La esposa de César no solo debe serlo sino aparentarlo

Fecha de publicación: 04-11-15
— Jose Rubén Zamora

El economista José Ramón Lam es el asesor principal de Jimmy Morales, al extremo que lo ha nombrado coordinador de su Gabinete de Transición. Lamentablemente, Morales ha empezado con el pie izquierdo: Lam ha plagiado un ensayo de la abogada peruana Lily Ku Yanasupo.

elPeriódico pudo verificar que el asesor financiero y coordinador del Gabinete de Transición de Morales copió textualmente, sin arrugarse, la mayor parte de la publicación de la abogada Yanasupo. El artículo de supuesta autoría de José Ramón Lam fue publicado en la revistaAnálisis de la Realidad Nacional, en la edición de noviembre de 2014, bajo el título: El valor de subsistencia en el ingreso –medición de libertades, en el que se pueden leer párrafos completos que pertenecen al texto firmado por la peruana en 2012, con el título Ingreso mínimo en términos de libertad, en la revista Relaciones Laborales en Perú.

Debido a esta estafa intelectual y ética, el asesor financiero de Morales, José Ramón Lam, fue despedido del Ipnusac –tanque de pensamiento de la Usac y entidad responsable de la confección de la revista en la que publicó su artículo pirata el economista Lam. Por cierto, la autora agraviada por el plagio del profesional sin escrúpulos, se reservó su derecho de acudir a los tribunales, aunque manifestó que se daría por satisfecha con la destitución de Lam, flamante hombre de confianza de Jimmy Morales.
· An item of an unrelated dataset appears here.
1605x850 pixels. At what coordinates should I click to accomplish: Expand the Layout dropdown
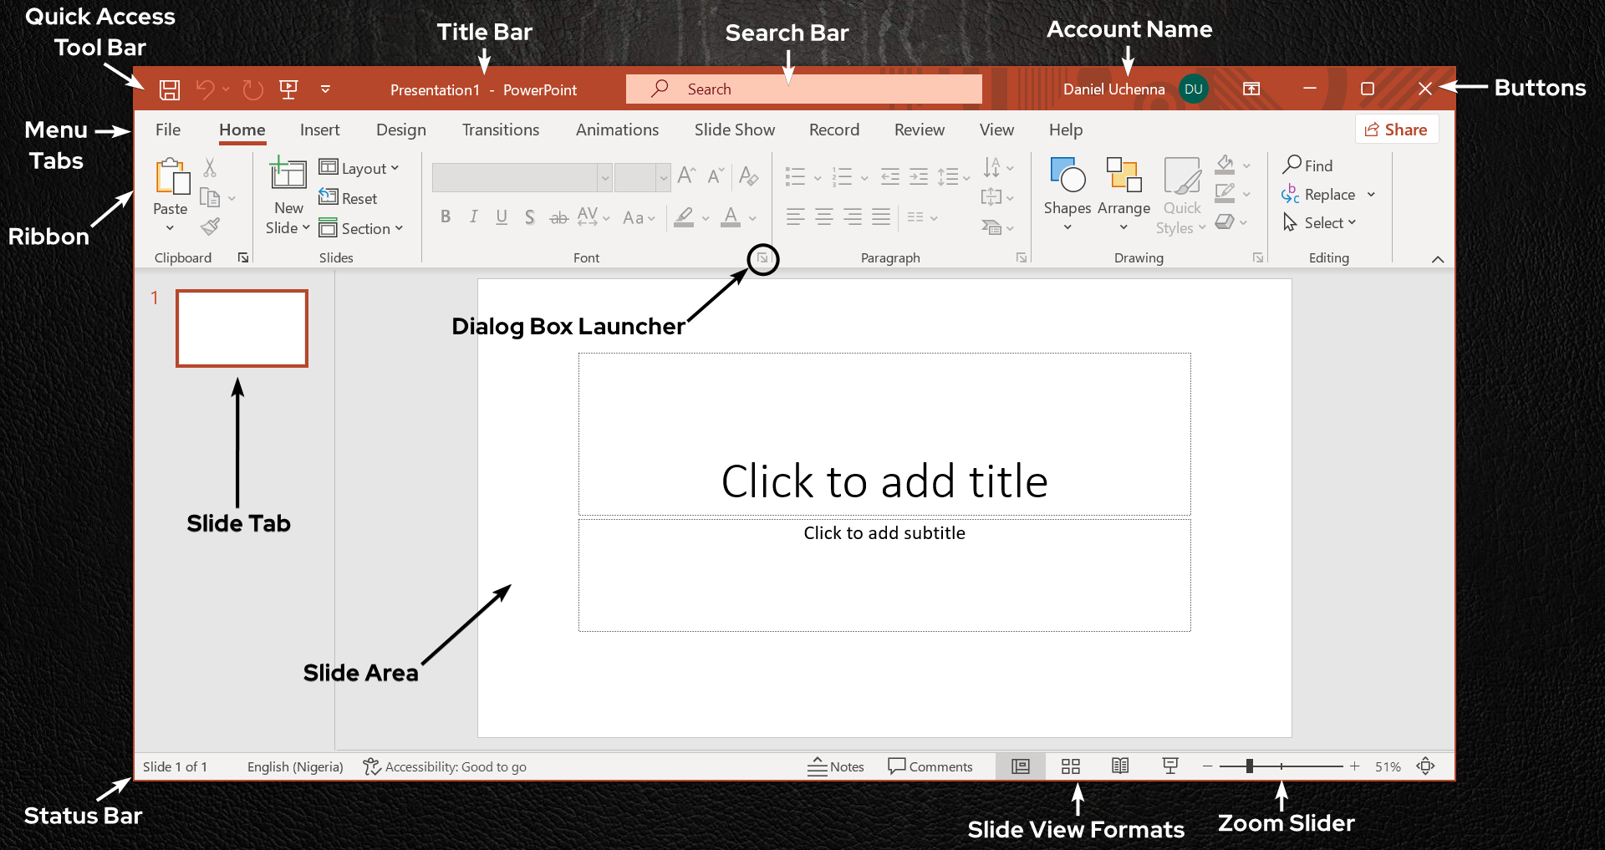click(x=359, y=168)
Ipnusac procedió correctamente y destituyó a este innombrable “profesional” de la Economía.

Este desliz “intelectual” por llamarlo de alguna manera; esta estafa ética y profesional, denotan la moral distraída y relajada del economista: es más, su acción es una muestra incuestionable de su ausencia de rectitud, de carácter, de principios y de valores.
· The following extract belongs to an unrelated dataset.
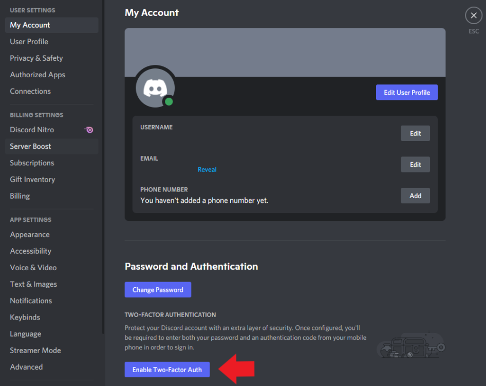Click the gray profile banner area

[285, 52]
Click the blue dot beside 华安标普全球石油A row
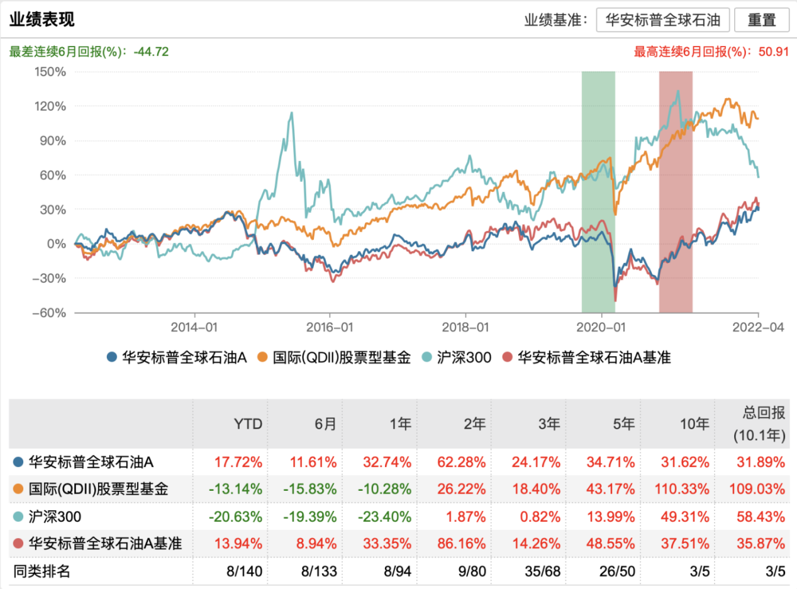797x589 pixels. pos(18,463)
El éxito del gobierno de Jimmy Morales depende de su reputación de hombre decente, honrado, íntegro y probo. Nos haremos de la vista gorda de muchas cosas y lo apoyaremos y acompañaremos con grandes dosis de comprensión. Sin embargo, no toleraremos su falta de decencia, ausencia de integridad, su carencia de probidad.

La reputación y más aún, el prestigio, se construyen en largos años de ejecutorias y se pierden en un instante. Morales debe de expulsar de su equipo, de inmediato, a José Ramón Lam, sin miramientos de ninguna naturaleza. Su credibilidad está en juego.